Ah, I see what’s wrong now - in your middle manager config, you have this line:

druid.indexer.fork.property.druid.storage.type=log

druid.indexer.fork.property.* properties are used to explicitly set peon properties and take precedence over inherited properties from the MM. Remove this line and hopefully things will start working (‘log’ is also not a valid value for druid.storage.type so it falls back to the default of local).

Thanks a lot David. It worked.

Hi , I am new to druid and amazon s3, I want to push my data from Druid to amazon s3
what are the steps to do it.

I have made few changes in my commom.runtime.properties

I want to ask do I need to create a bucket on s3 if yes , how and why?

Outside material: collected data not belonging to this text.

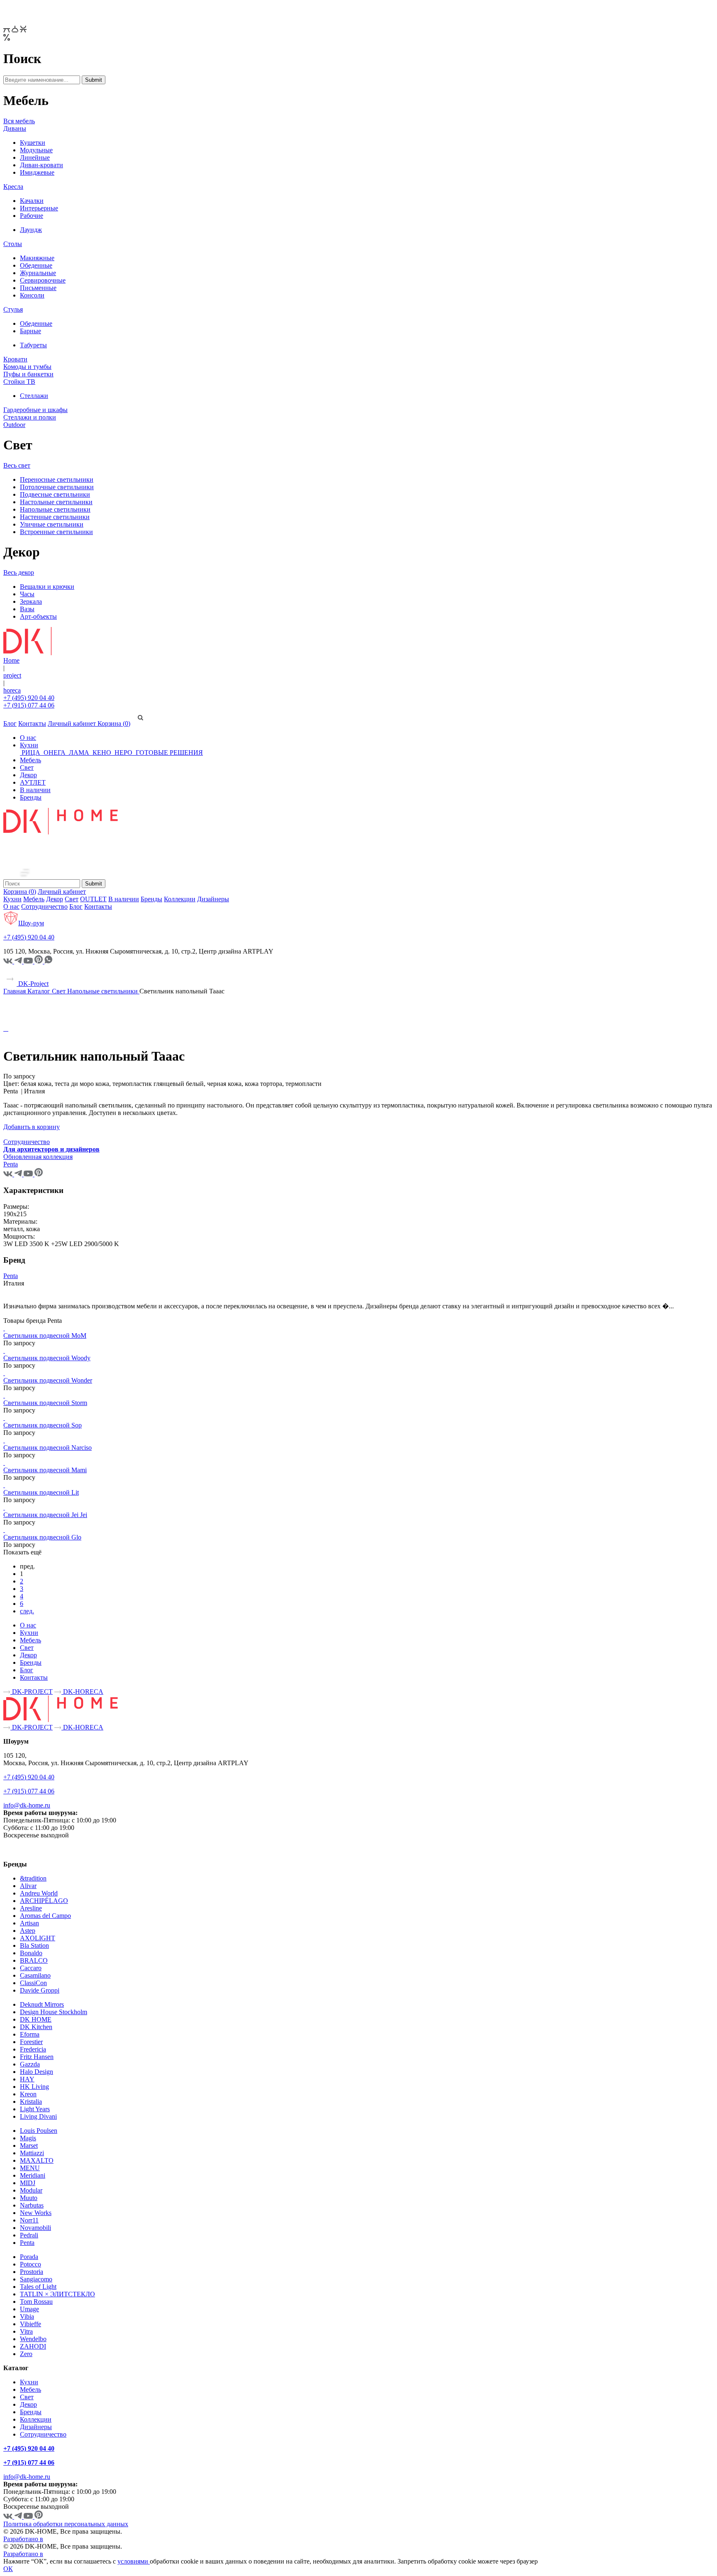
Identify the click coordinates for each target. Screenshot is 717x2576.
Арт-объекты (38, 616)
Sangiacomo (36, 2279)
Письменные (38, 287)
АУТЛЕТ (33, 782)
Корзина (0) (114, 723)
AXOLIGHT (37, 1938)
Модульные (36, 150)
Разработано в (23, 2538)
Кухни (29, 745)
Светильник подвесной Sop (42, 1425)
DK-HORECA (82, 1691)
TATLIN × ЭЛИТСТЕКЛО (57, 2294)
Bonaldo (31, 1952)
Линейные (35, 157)
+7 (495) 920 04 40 (28, 697)
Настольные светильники (56, 501)
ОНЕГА (54, 752)
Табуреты (33, 345)
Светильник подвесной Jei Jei (45, 1514)
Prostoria (31, 2271)
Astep (27, 1930)
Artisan (29, 1923)
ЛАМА (79, 752)
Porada (29, 2256)
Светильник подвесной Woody (46, 1357)
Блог (10, 723)
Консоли (32, 295)
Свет (27, 767)
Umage (29, 2309)
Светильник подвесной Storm (45, 1402)
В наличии (35, 789)
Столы (12, 243)
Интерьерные (39, 208)
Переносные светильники (56, 479)
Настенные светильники (55, 516)
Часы (27, 594)
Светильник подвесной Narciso (47, 1447)
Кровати (15, 359)
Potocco (30, 2264)
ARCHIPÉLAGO (44, 1900)
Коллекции (179, 899)
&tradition (33, 1878)
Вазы (27, 608)
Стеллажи (34, 395)
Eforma (29, 2034)
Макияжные (37, 257)
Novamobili (35, 2227)
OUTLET (93, 899)
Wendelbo (33, 2338)
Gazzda (30, 2064)
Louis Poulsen (38, 2130)
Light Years (35, 2109)
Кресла (13, 186)
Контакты (32, 723)
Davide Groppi (39, 1990)
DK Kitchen (36, 2026)
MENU (30, 2167)
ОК (8, 2568)
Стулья (13, 309)
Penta (10, 1275)
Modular (31, 2190)
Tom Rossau (36, 2301)
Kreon (28, 2094)
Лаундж (31, 229)
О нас (28, 737)
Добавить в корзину (31, 1126)
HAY (27, 2079)
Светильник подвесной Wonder (47, 1380)
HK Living (34, 2086)
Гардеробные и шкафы (35, 409)
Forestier (31, 2041)
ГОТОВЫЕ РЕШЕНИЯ (168, 752)
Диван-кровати (41, 164)
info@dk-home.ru (26, 1805)
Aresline (31, 1908)
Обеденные (36, 265)
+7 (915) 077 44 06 (28, 705)
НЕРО (123, 752)
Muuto (28, 2197)
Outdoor (14, 424)
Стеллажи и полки (29, 417)
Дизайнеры (213, 899)
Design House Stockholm (53, 2011)
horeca (12, 690)
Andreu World (39, 1893)
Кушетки (32, 142)
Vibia (27, 2316)
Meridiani (32, 2175)
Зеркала (31, 601)
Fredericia (33, 2049)
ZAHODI (33, 2346)
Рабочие (31, 215)
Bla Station (34, 1945)
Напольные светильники (55, 509)
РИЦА (31, 752)
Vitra (26, 2331)
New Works (35, 2212)
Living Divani (38, 2116)
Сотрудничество (44, 906)
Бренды (30, 797)
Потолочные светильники (57, 486)
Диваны (14, 128)
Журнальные (38, 272)
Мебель (30, 760)
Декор (28, 774)
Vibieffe (30, 2323)
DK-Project (33, 983)
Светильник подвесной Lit (41, 1492)
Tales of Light (38, 2286)
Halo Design (36, 2071)
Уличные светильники (51, 524)
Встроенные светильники (56, 531)
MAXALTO (37, 2160)
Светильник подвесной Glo (42, 1537)
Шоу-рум (31, 923)
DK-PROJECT (31, 1691)
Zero (26, 2353)
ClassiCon (33, 1982)
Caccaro (30, 1967)
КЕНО (102, 752)
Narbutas (32, 2205)
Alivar (28, 1885)
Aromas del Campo (45, 1915)
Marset (29, 2145)
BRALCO (34, 1960)
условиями (133, 2561)
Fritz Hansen (37, 2056)
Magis (28, 2138)
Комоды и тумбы (27, 366)
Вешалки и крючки (47, 586)
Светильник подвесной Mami (45, 1469)
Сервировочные (43, 280)
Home (11, 660)
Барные (30, 330)
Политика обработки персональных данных (65, 2523)
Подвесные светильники (55, 494)
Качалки (32, 200)
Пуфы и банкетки (28, 374)
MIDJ (27, 2182)
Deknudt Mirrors (42, 2004)
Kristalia (31, 2101)
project (12, 675)
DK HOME (35, 2019)
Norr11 (29, 2220)
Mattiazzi (32, 2152)
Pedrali (29, 2235)
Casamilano (35, 1975)
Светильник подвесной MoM (44, 1335)
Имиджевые (37, 172)
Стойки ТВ (19, 381)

how can I push my data on regular basis , is it thru a cli command to some UI pull.

Looking forward

druid.extensions.loadList=[“druid-hdfs-storage”, “druid-kafka-indexing-service”, “druid-datasketches”,“druid-s3-extensions”]

druid.storage.type=s3

#druid.storage.bucket=your-bucket → what is this location

druid.storage.baseKey=druid/segments

druid.s3.accessKey=*JOGAH2

druid.s3.secretKey=*****GYLH+Y6nx+j


Reply

Hi Aditya,

If you want to push data from Druid to s3, you can use deep storage as s3 and set storage type to s3, see https://druid.apache.org/docs/latest/development/extensions-core/s3.html#deep-storage

Yes you would need to create a bucket on your s3 and provide that in your properties. How to create a bucket in s3, for that you should refer to aws docs : https://docs.aws.amazon.com/AmazonS3/latest/gsg/CreatingABucket.html or https://docs.aws.amazon.com/cli/latest/reference/s3api/create-bucket.html

And why you need to create a bucket : well you need to create a bucket and point Druid to it, so Druid can create segments in your s3 bucket, I’m not sure if that’s your question though.

What is the source of your data ? So you will ingest from your source and Druid would push it to your s3 bucket, after ingesting from your input source.

Thanks,

Surekha

Hi,
Thanks for the reply , If you see above, I Have mentioned the settings in my common.runtime.properties.

Is there anything else that I need to mention?

Also, how does the push mechanism work? Like for every segment or after a certain time interval.

druid.extensions.loadList=[“druid-hdfs-storage”, “druid-kafka-indexing-service”, “druid-datasketches”,“druid-s3-extensions”]

druid.storage.type=s3

#druid.storage.bucket=your-bucket → what is this location

druid.storage.baseKey=druid/segments

druid.s3.accessKey=*JOGAH2

druid.s3.secretKey=*****GYLH+Y6nx+j

can anyone reply on this please?

Hey,

You’d need to mention your s3 bucket name in your config in addition to the rest. So Druid creates the segments for each time interval, which is configurable in your ingestion spec, it’s defined by the segmentGranularity parameter of the granularitySpec. And these segments would be published depending upon your tuningConfig parameters https://druid.apache.org/docs/latest/ingestion/native-batch.html#tuningconfig Are you planning on doing batch or stream ingestion ?

Hi , I am planning to do stream ingestion.
I tried doing it what you just mentioned but I was not able to push anything to the bucket . I am pasting my config below please check

druid.extensions.loadList=[“druid-hdfs-storage”, “druid-kafka-indexing-service”, “druid-datasketches”,“druid-s3-extensions”]

For S3:

druid.storage.type=s3
druid.storage.bucket=druids3migration --> My bucketname in S3, I have also created a folder. But is it necessary to mention that or this will work?
druid.storage.baseKey=druid/segments
druid.s3.accessKey=AKI*************PVOQ
druid.s3.secretKey=************************5HjnHY6nx+jXn7Pzisbq+s

Please let me what else I need to change now.

Are your ingestion tasks succeeding, do you see any errors in task logs ? Also check your MM and overlord logs.